New York Yankees – No. 83
- Coach
- Born: June 19, 1975 (age 50) Vinton, Iowa, U.S.

Teams
- As coach New York Yankees (2022–2024); New York Mets (2025); New York Yankees (2026–present);

= Desi Druschel =

American baseball coach (born 1975)

Desi Druschel (born June 19, 1975) is an American professional baseball coach who currently serves as the assistant pitching coach for the New York Yankees of Major League Baseball (MLB).

==Playing career==
Druschel graduated from Vinton-Shellsburg High School in Vinton, Iowa. He attended Upper Iowa University and Mount Mercy University, playing baseball and basketball. He graduated from Mount Mercy in 1998 with a bachelor's degree in management. He enrolled at Indiana University Bloomington and a master's degree in athletic administration in 2001.

==Coaching career==
===College===
Druschel began his coaching career as an assistant at Vinton-Shellsburg in 1996, and continued there through 2000. He was also an assistant coach for Indiana University from 1999 to 2000 and Mount St.
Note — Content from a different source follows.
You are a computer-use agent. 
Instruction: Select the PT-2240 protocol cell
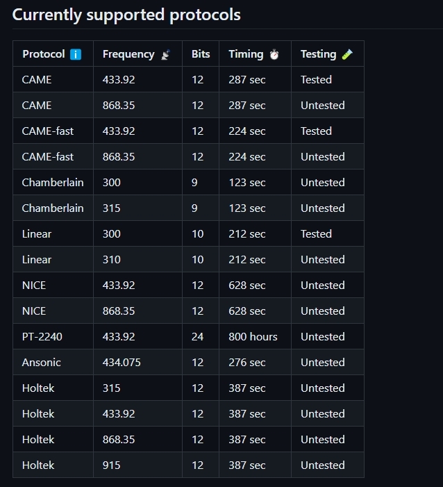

Clare College from 2000 to 2001. He was the head coach for The Franciscan University from 2001 to 2004. He coached for Mount Mercy University for nine years, before he was hired as director of operations for the University of Iowa's baseball program in 2014. In 2017, he served as the pitching coach for the Iowa Hawkeyes.

===New York Yankees===
The New York Yankees hired Druschel in 2019. They promoted him to their major league staff as a pitching coach after the 2021 season.

===New York Mets===
On November 11, 2024, Druschel was hired by the New York Mets to serve as the team's assistant pitching coach, working under Jeremy Hefner.

===New York Yankees (second stint)===
On October 26, 2025, the Druschel was hired by the New York Yankees to serve as the team's assistant pitching coach, working under Matt Blake.

==Personal life==
Druschel and his wife, Jessica, have two children.